Como pode uma empresa querer oferecer devolução grátis, trocar aparelhos sem titubear e entregar produtos substitutos quando do outro lado há uma minoria que está se aproveitando de falhas e burocracias nas próprias empresas para benefício próprio.

Claro que há algumas empresas que dão seu toque adicional neste imbróglio. São processos ou políticas horripilantes herdadas pela matriz multinacional ou antiquadas para o canal de atendimento digital. Complexidades adicionais num mundo complexo, não é algo que vai passar impune pelos clientes. Muito pelo contrário, vamos supor que o cliente que entenda o cenário acima se depara com uma pergunta ou validação adicional que não faz sentido, pode ter certeza de que descarregará sua insatisfação nas redes sociais.

E quem poderia simplificar tudo isso e obter vantagem competitiva no atendimento? Os micro e pequenos empresários, os pequenos e médios ecommerces onde o dono também (ainda) cuida do atendimento e pode tomar decisões na hora. (Você já imaginou o processo de “empowerment” para atendentes no perfil descrito anteriormente?). Por favor, não usem grandes multinacionais como benchmark. Elas possuem uma estrutura pesada que não as permitem a agilidade na resolução de problemas como os pequenos. O cliente ainda vê valor numa atenção diferenciada, personalizada e próxima.

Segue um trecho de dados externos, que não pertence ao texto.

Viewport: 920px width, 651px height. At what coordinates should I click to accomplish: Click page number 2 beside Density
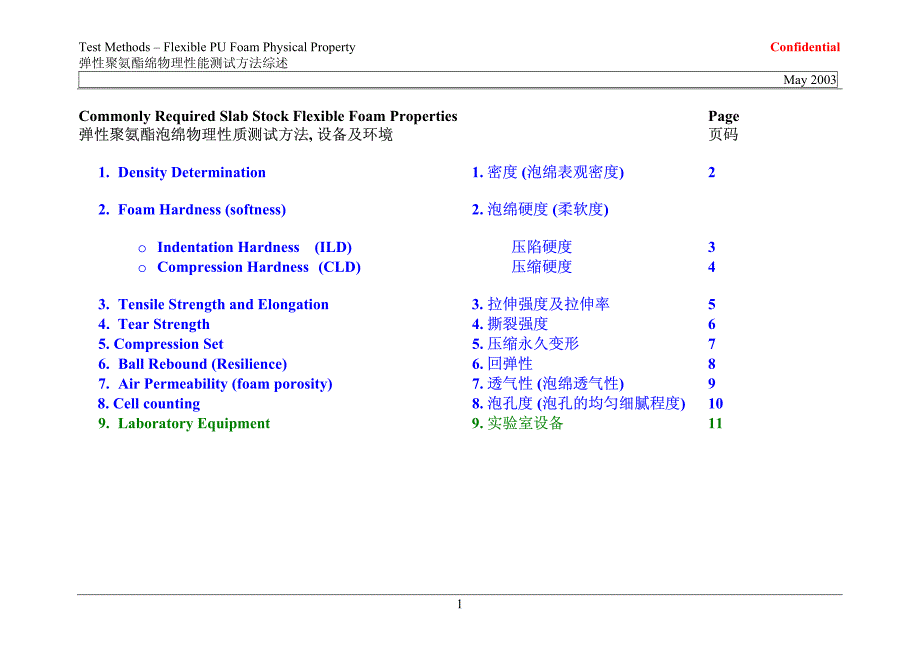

Atender bem ao cliente é muito mais complexo do que apenas botar a culpa e xingar o operador e a empresa prestadora de serviço. Afinal, de quem mesmo é a “culpa”?

Eduardo Muniz é Sócio-Diretor da SIMPLIE – empresa de inteligência com uma solução full-service para o e-commerce – e Professor do MBA de Marketing Digital na ESPM e FGV.